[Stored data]
= Beginning of Section =
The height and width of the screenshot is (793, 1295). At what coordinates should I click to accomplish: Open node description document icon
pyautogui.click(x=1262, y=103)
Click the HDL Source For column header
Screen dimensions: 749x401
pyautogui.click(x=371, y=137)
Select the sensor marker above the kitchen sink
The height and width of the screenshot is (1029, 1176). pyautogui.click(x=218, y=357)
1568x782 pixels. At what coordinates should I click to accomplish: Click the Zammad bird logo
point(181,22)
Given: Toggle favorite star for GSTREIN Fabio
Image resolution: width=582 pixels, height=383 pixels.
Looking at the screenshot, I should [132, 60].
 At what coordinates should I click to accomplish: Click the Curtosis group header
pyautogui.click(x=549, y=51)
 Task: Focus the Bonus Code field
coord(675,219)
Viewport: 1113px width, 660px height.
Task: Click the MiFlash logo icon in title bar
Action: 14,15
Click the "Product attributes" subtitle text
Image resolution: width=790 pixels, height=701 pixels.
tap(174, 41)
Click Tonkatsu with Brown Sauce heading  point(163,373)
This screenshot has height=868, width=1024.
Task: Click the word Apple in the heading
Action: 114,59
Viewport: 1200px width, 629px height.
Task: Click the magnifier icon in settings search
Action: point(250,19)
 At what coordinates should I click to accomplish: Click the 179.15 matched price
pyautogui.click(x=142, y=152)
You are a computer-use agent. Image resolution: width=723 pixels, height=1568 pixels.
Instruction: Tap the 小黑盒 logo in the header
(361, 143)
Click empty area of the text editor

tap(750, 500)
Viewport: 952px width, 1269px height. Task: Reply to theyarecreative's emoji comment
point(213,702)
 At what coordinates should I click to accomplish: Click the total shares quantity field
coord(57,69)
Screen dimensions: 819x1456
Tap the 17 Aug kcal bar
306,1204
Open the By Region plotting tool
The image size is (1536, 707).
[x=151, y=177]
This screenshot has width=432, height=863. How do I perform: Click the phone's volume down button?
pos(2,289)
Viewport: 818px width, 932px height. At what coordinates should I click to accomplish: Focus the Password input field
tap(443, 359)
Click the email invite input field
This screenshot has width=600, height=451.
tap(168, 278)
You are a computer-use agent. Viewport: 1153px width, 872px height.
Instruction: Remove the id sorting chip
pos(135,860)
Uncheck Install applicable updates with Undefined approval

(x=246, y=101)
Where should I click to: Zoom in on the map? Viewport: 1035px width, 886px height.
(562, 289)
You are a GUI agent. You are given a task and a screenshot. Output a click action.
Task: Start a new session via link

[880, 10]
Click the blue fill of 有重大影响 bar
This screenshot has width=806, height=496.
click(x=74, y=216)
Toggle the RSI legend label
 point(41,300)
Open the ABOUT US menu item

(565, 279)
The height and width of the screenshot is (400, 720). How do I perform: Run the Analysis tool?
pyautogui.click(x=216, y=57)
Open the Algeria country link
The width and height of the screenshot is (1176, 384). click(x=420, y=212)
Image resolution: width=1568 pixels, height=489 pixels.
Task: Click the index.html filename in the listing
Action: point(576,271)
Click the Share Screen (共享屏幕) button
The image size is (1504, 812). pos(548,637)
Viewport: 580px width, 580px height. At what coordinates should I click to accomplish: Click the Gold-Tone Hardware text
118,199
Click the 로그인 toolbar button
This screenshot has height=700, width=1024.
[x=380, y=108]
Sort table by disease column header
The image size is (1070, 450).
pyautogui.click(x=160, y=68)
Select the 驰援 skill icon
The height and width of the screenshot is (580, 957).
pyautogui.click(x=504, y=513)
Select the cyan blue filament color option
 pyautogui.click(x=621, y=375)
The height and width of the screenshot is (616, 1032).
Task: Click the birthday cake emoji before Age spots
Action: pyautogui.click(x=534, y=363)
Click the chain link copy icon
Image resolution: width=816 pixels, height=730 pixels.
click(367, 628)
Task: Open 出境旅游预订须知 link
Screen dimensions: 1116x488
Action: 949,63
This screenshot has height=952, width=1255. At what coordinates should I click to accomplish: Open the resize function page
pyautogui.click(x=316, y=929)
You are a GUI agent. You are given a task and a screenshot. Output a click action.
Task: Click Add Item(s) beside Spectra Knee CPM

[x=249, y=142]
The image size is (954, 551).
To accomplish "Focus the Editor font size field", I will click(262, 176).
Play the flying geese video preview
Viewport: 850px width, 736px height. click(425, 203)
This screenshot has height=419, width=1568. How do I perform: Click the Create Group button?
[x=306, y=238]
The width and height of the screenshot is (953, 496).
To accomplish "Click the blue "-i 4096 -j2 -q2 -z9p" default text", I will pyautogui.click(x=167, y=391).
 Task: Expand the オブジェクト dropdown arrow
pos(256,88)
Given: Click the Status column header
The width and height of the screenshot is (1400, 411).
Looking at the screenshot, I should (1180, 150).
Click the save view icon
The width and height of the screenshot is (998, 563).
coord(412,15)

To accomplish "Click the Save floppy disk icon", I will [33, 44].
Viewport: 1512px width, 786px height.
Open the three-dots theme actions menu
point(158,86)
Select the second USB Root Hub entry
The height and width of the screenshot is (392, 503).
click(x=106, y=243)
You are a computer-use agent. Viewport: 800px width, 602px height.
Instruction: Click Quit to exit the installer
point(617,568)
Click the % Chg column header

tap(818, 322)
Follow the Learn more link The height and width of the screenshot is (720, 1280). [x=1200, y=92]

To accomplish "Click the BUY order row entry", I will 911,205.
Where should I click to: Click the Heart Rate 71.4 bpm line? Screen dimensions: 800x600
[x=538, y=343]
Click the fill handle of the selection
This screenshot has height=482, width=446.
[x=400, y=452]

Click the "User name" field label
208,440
= End of Section =
• [What is being asked] Word for word, copy out all of the data shown above.

• [Solution for this problem]
The height and width of the screenshot is (793, 1295). At what coordinates should I click to accomplish: Open node description document icon
pyautogui.click(x=1262, y=103)
Click the HDL Source For column header
Screen dimensions: 749x401
pyautogui.click(x=371, y=137)
Select the sensor marker above the kitchen sink
The height and width of the screenshot is (1029, 1176). pyautogui.click(x=218, y=357)
1568x782 pixels. At what coordinates should I click to accomplish: Click the Zammad bird logo
point(181,22)
Given: Toggle favorite star for GSTREIN Fabio
Image resolution: width=582 pixels, height=383 pixels.
Looking at the screenshot, I should [132, 60].
 At what coordinates should I click to accomplish: Click the Curtosis group header
pyautogui.click(x=549, y=51)
 Task: Focus the Bonus Code field
coord(675,219)
Viewport: 1113px width, 660px height.
Task: Click the MiFlash logo icon in title bar
Action: 14,15
Click the "Product attributes" subtitle text
Image resolution: width=790 pixels, height=701 pixels.
tap(174, 41)
Click Tonkatsu with Brown Sauce heading  point(163,373)
This screenshot has height=868, width=1024.
Task: Click the word Apple in the heading
Action: 114,59
Viewport: 1200px width, 629px height.
Task: Click the magnifier icon in settings search
Action: point(250,19)
 At what coordinates should I click to accomplish: Click the 179.15 matched price
pyautogui.click(x=142, y=152)
You are a computer-use agent. Image resolution: width=723 pixels, height=1568 pixels.
Instruction: Tap the 小黑盒 logo in the header
(361, 143)
Click empty area of the text editor

tap(750, 500)
Viewport: 952px width, 1269px height. Task: Reply to theyarecreative's emoji comment
point(213,702)
 At what coordinates should I click to accomplish: Click the total shares quantity field
coord(57,69)
Screen dimensions: 819x1456
Tap the 17 Aug kcal bar
306,1204
Open the By Region plotting tool
The image size is (1536, 707).
[x=151, y=177]
This screenshot has width=432, height=863. How do I perform: Click the phone's volume down button?
pos(2,289)
Viewport: 818px width, 932px height. At what coordinates should I click to accomplish: Focus the Password input field
tap(443, 359)
Click the email invite input field
This screenshot has width=600, height=451.
tap(168, 278)
You are a computer-use agent. Viewport: 1153px width, 872px height.
Instruction: Remove the id sorting chip
pos(135,860)
Uncheck Install applicable updates with Undefined approval

(x=246, y=101)
Where should I click to: Zoom in on the map? Viewport: 1035px width, 886px height.
(562, 289)
You are a GUI agent. You are given a task and a screenshot. Output a click action.
Task: Start a new session via link

[880, 10]
Click the blue fill of 有重大影响 bar
This screenshot has width=806, height=496.
click(x=74, y=216)
Toggle the RSI legend label
 point(41,300)
Open the ABOUT US menu item

(565, 279)
The height and width of the screenshot is (400, 720). How do I perform: Run the Analysis tool?
pyautogui.click(x=216, y=57)
Open the Algeria country link
The width and height of the screenshot is (1176, 384). click(x=420, y=212)
Image resolution: width=1568 pixels, height=489 pixels.
Task: Click the index.html filename in the listing
Action: point(576,271)
Click the Share Screen (共享屏幕) button
The image size is (1504, 812). pos(548,637)
Viewport: 580px width, 580px height. At what coordinates should I click to accomplish: Click the Gold-Tone Hardware text
118,199
Click the 로그인 toolbar button
This screenshot has height=700, width=1024.
[x=380, y=108]
Sort table by disease column header
The image size is (1070, 450).
pyautogui.click(x=160, y=68)
Select the 驰援 skill icon
The height and width of the screenshot is (580, 957).
pyautogui.click(x=504, y=513)
Select the cyan blue filament color option
 pyautogui.click(x=621, y=375)
The height and width of the screenshot is (616, 1032).
Task: Click the birthday cake emoji before Age spots
Action: pyautogui.click(x=534, y=363)
Click the chain link copy icon
Image resolution: width=816 pixels, height=730 pixels.
click(367, 628)
Task: Open 出境旅游预订须知 link
Screen dimensions: 1116x488
Action: 949,63
This screenshot has height=952, width=1255. At what coordinates should I click to accomplish: Open the resize function page
pyautogui.click(x=316, y=929)
You are a GUI agent. You are given a task and a screenshot. Output a click action.
Task: Click Add Item(s) beside Spectra Knee CPM

[x=249, y=142]
The image size is (954, 551).
To accomplish "Focus the Editor font size field", I will click(262, 176).
Play the flying geese video preview
Viewport: 850px width, 736px height. click(425, 203)
This screenshot has height=419, width=1568. How do I perform: Click the Create Group button?
[x=306, y=238]
The width and height of the screenshot is (953, 496).
To accomplish "Click the blue "-i 4096 -j2 -q2 -z9p" default text", I will pyautogui.click(x=167, y=391).
 Task: Expand the オブジェクト dropdown arrow
pos(256,88)
Given: Click the Status column header
The width and height of the screenshot is (1400, 411).
Looking at the screenshot, I should (1180, 150).
Click the save view icon
The width and height of the screenshot is (998, 563).
coord(412,15)

To accomplish "Click the Save floppy disk icon", I will [33, 44].
Viewport: 1512px width, 786px height.
Open the three-dots theme actions menu
point(158,86)
Select the second USB Root Hub entry
The height and width of the screenshot is (392, 503).
click(x=106, y=243)
You are a computer-use agent. Viewport: 800px width, 602px height.
Instruction: Click Quit to exit the installer
point(617,568)
Click the % Chg column header

tap(818, 322)
Follow the Learn more link The height and width of the screenshot is (720, 1280). [x=1200, y=92]

To accomplish "Click the BUY order row entry", I will 911,205.
Where should I click to: Click the Heart Rate 71.4 bpm line? Screen dimensions: 800x600
[x=538, y=343]
Click the fill handle of the selection
This screenshot has height=482, width=446.
[x=400, y=452]

Click the "User name" field label
208,440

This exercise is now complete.